Editorial image of social media reaction surrounding a K-pop hiatus statement
AI-generated image explaining how fan discussion around Manon’s hiatus moved from performance questions to wider debates about race and communication.

Promotion Continues Without Full Clarity

For now, KATSEYE appears to be moving ahead with a five-member promotional frame. Vanity Fair’s profile highlights the members’ Coachella momentum, their growing streaming audience, and their plan to release Wild in August. The group is being positioned as a serious global pop contender, not merely a novelty experiment in the K-pop system.

Still, Manon’s status is likely to follow every major step until there is a clearer update from Manon, HYBE, Geffen, or the group. If she does not appear on the EP and remains uncertain for the tour, fans will read each schedule, photo, and interview for clues. If she returns, the questions will shift toward how the hiatus affected the group’s internal dynamic and public trust.
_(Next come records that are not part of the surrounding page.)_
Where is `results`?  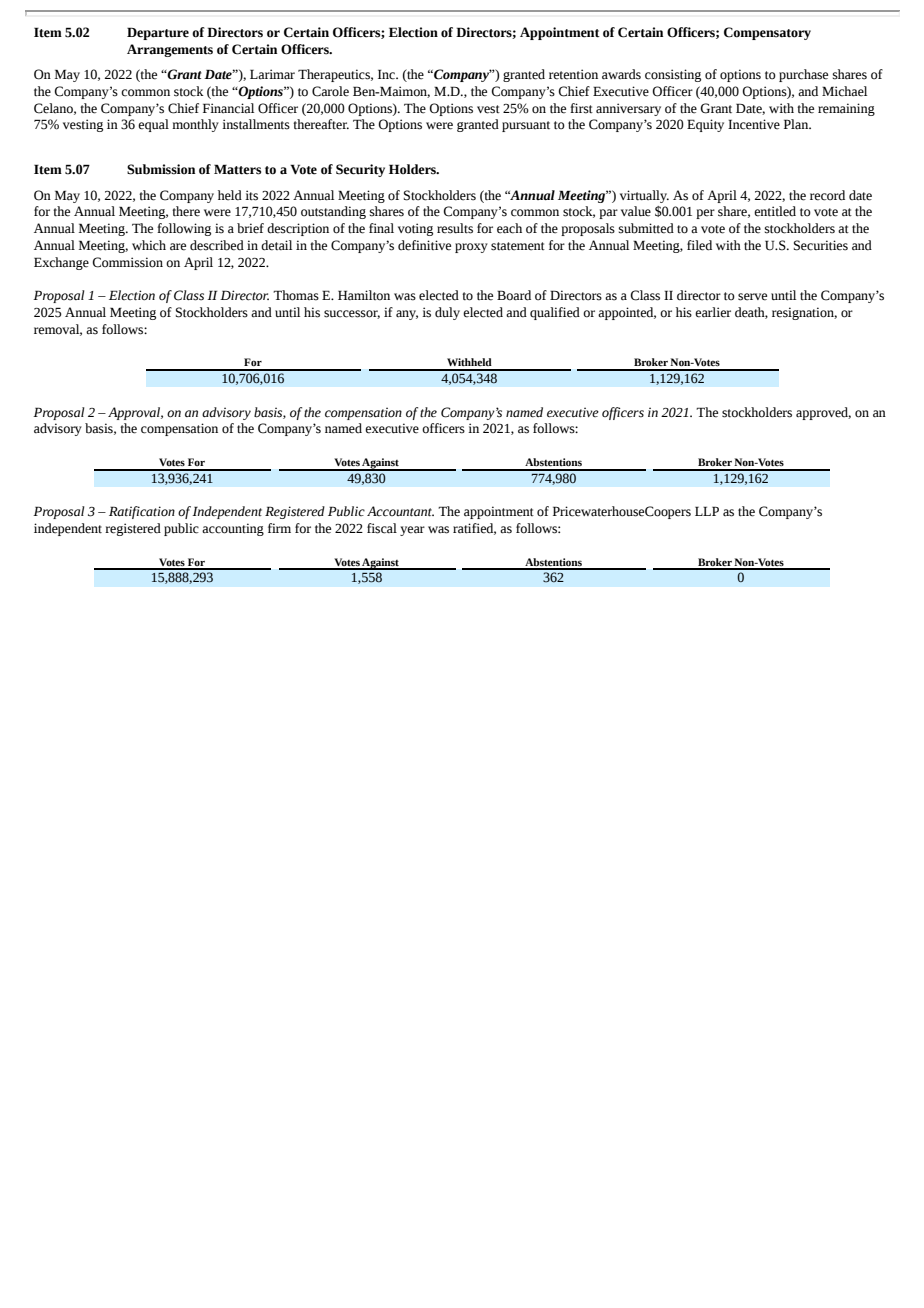 results is located at coordinates (455, 228).
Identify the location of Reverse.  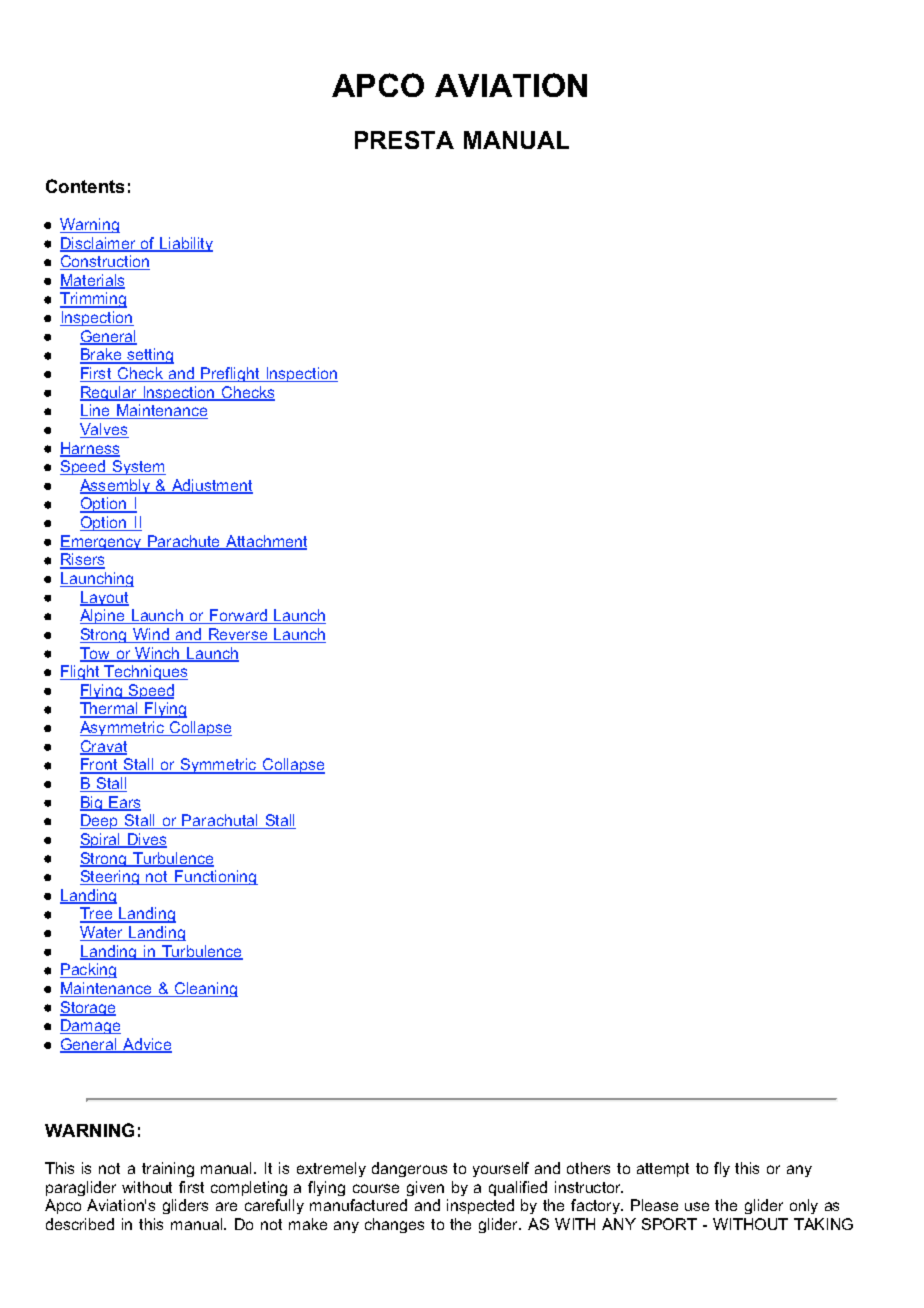
(238, 635).
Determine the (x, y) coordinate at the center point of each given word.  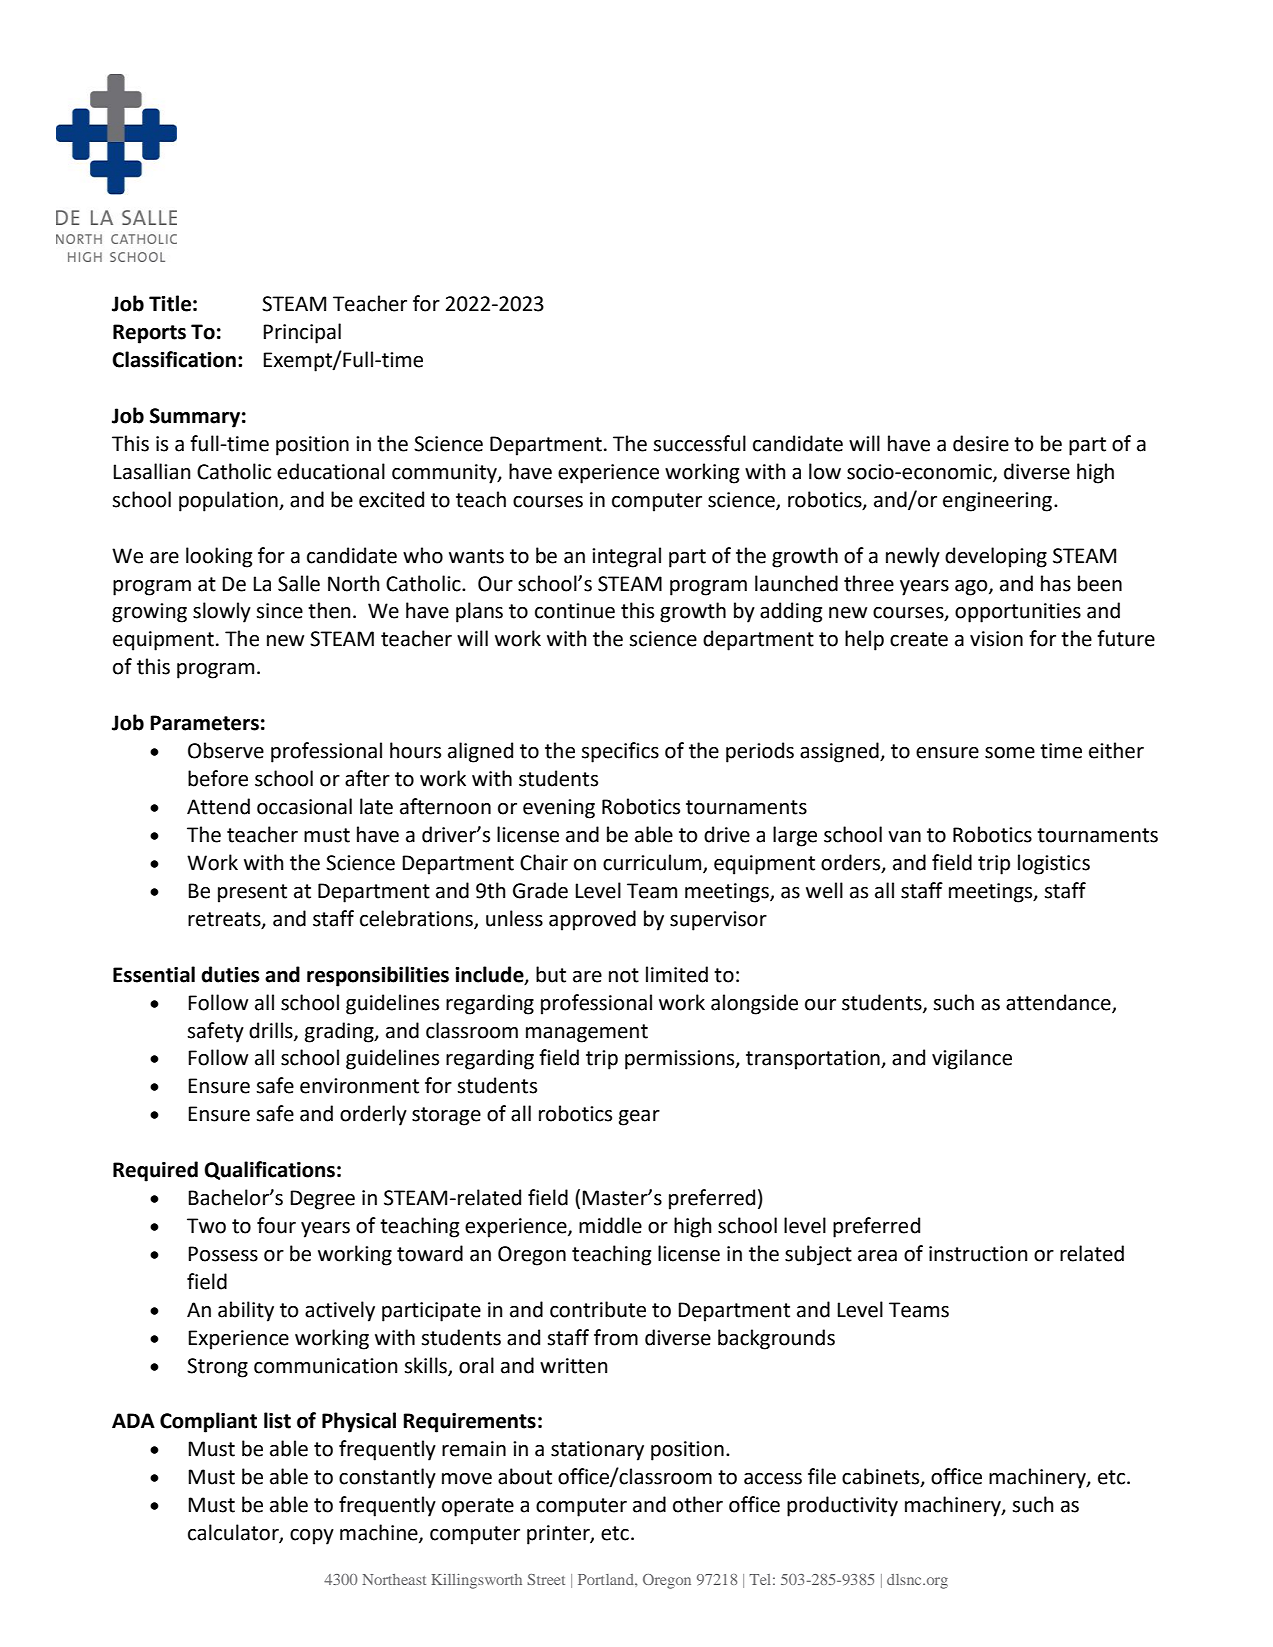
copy (312, 1537)
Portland (607, 1579)
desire (981, 443)
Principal (302, 333)
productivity (842, 1506)
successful (699, 443)
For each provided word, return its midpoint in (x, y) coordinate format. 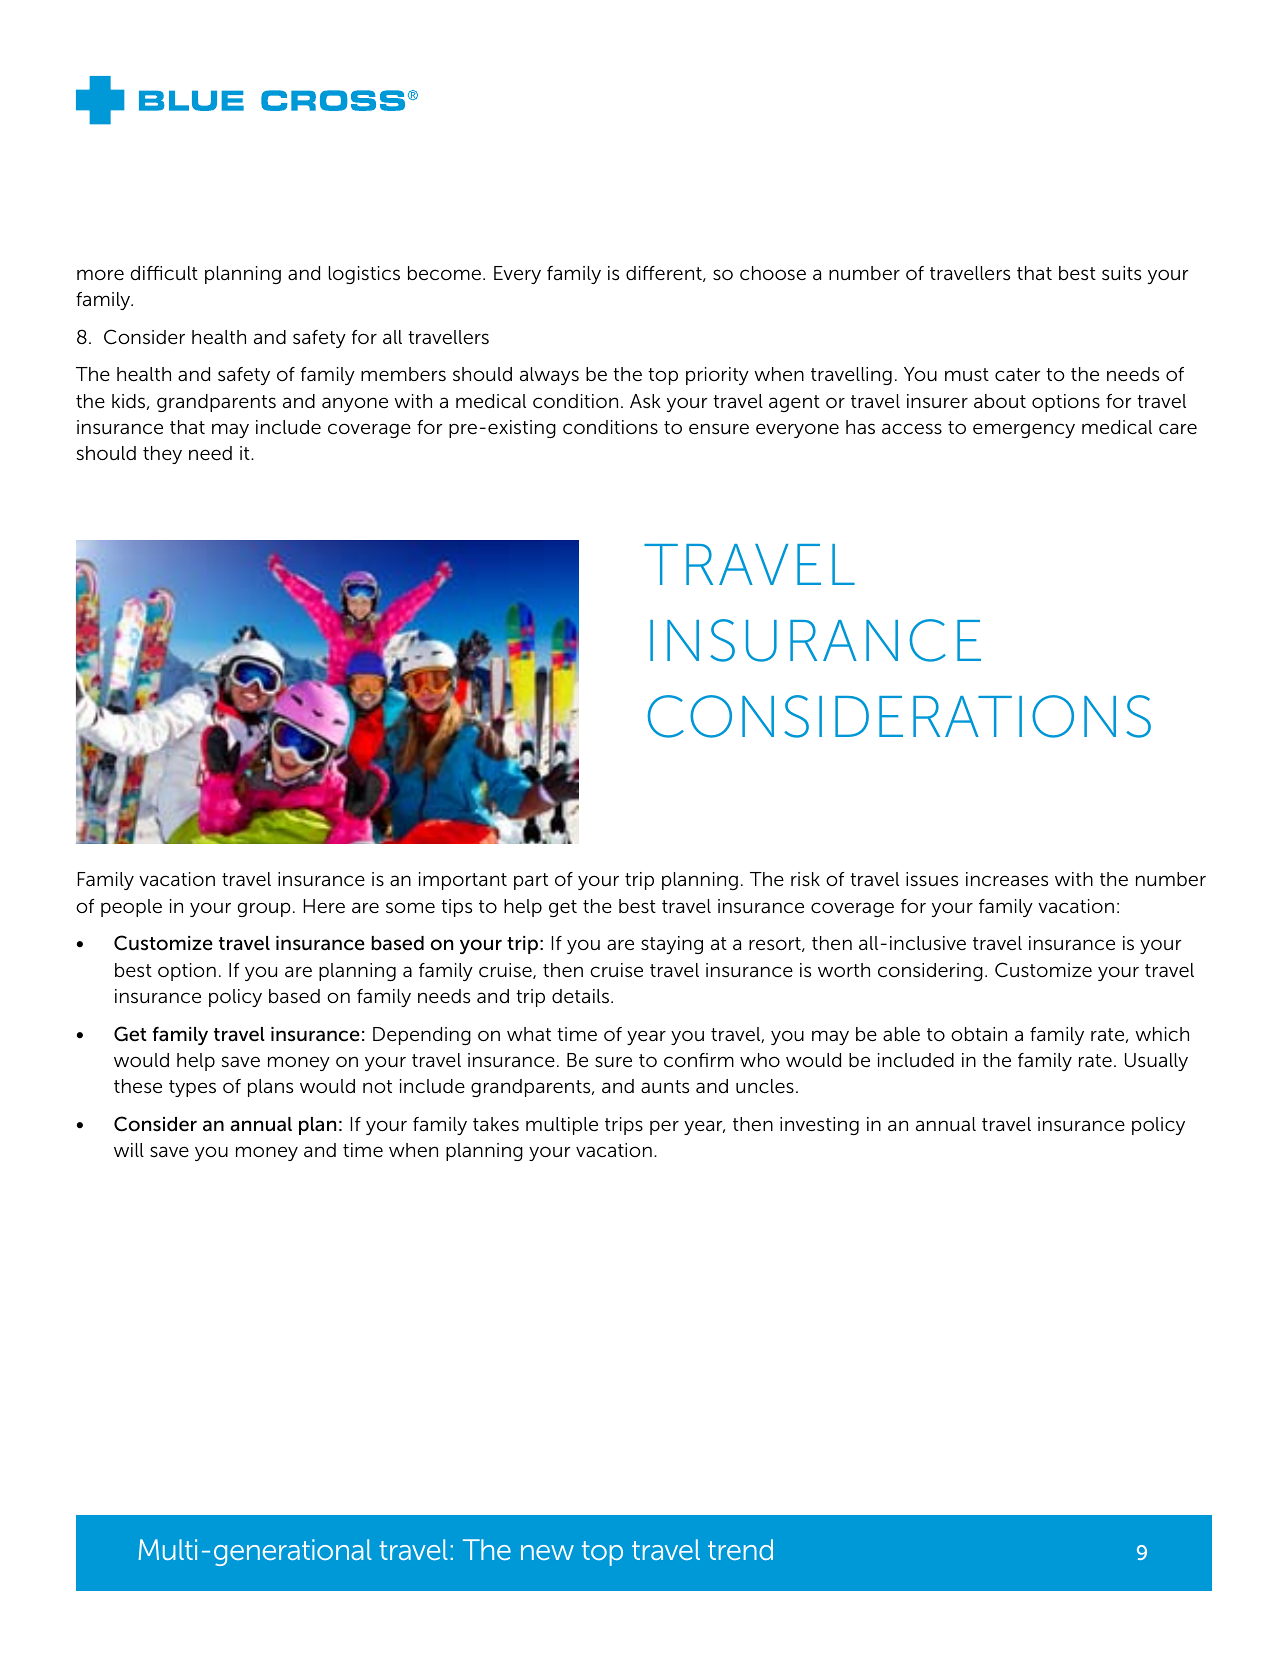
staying (672, 945)
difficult (164, 273)
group (264, 909)
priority (717, 376)
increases (1007, 879)
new (547, 1552)
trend (740, 1549)
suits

The safest conclusion is a limited one: the interview confirms that Manon’s absence remains unresolved, that KATSEYE’s remaining members are trying to keep promotion moving, and that comments about race have intensified fan debate rather than ending it. Without Manon’s own detailed account, any stronger claim would go beyond what is publicly established.

For a group built on global reach, the episode is a reminder that international appeal also brings international expectations. KATSEYE can continue building its music career, but the way its team communicates around Manon’s hiatus may now shape the group’s public image almost as much as the next single, stage, or tour announcement.